[Exercises]
#1 List every place that the letter from Paris says the writer and the sister have seen together.
#2 Carry on the letter from Paris, starting right after its last sentence.

-- begin Selection --

Paris. — General remarks on the palace of Versailles — Trianon — Marli — St Cloud — paintings at the house of the Duke d’Antin — the Thuilleries — the Louvre — behaviour of Mr Law at Paris — Paris compared with London.
To Mr T——.
Paris, Oct. 16. O. S. 1718.
YOU see I’m just to my word, in writing to you from Paris, where I was very much surprised to meet my sister; I need not add, very much pleased. She as little expected to see me as I her (having not received my late letters); and this meeting would shine under the hand of de Seuderie; but I shall not imitate his style so far, as to tell you how often we embraced, how she inquired, by what odd chance I returned from Constantinople? And I answered her by asking, what adventure brought her to Paris? To shorten the story, all questions, and answers, and exclamations, and compliments being over, we agreed upon running about together, and have seen Versailles, Trianon, Marli, and St Cloud. We had an order for the water to play for our diversion, and I was followed thither by all the English at Paris. I own, Versailles appeared to me rather vast than beautiful; and after having seen the exact proportions of the Italian buildings, I thought the irregularity of it shocking.

-- end Selection --
-- begin Supplied data --

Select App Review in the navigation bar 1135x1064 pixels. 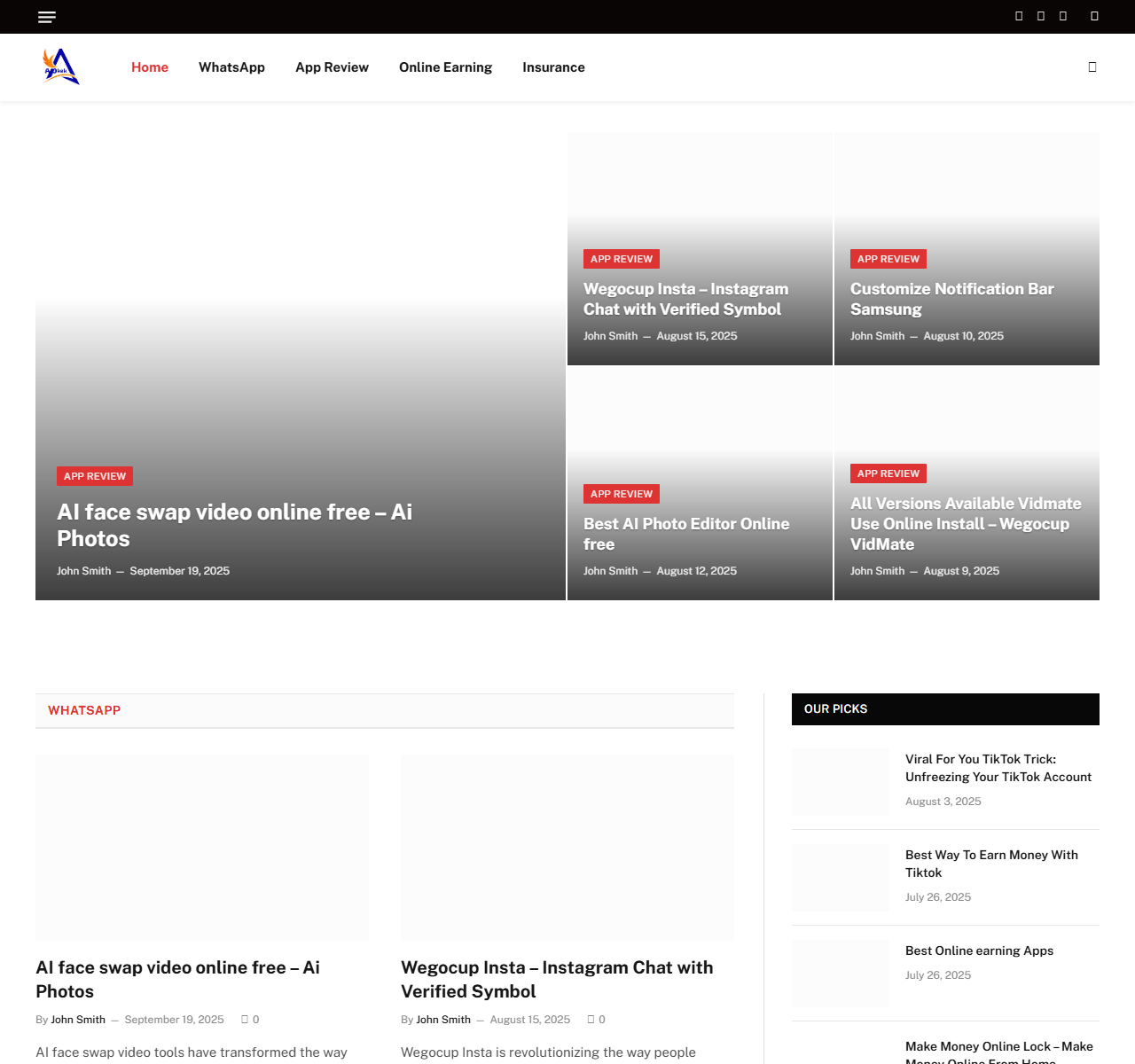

-- end Supplied data --

[Task responses]
#1 Versailles, Trianon, Marli, St Cloud

#2
THE king’s cabinet of antiques and medals, is, indeed, very richly furnished. Amongst that collection, none pleased so well, as the apotheosis of Germanicus, on a large agate, which is one of the most delicate pieces of the kind that I remember to have seen. I observed some ancient statues of great value. But the nauseous flattery, and tawdry pencil of Le Brun, are equally disgusting in the gallery. I will not pretend to describe to you the great apartment, the vast variety of fountains, the theatre, the grove of Esop’s fables, &c. all which you may read very amply particularized in some of the French authors, that have been paid for these descriptions. Trianon, in its littleness, pleased me better than Versailles; Marli, better than either of them; and St Cloud best of all; having the advantage of the Seine running at the bottom of the gardens, the great cascade, &c. You may find information in the aforesaid books, if you have any curiosity to know the exact number of the statues, and how many feet they cast up the water.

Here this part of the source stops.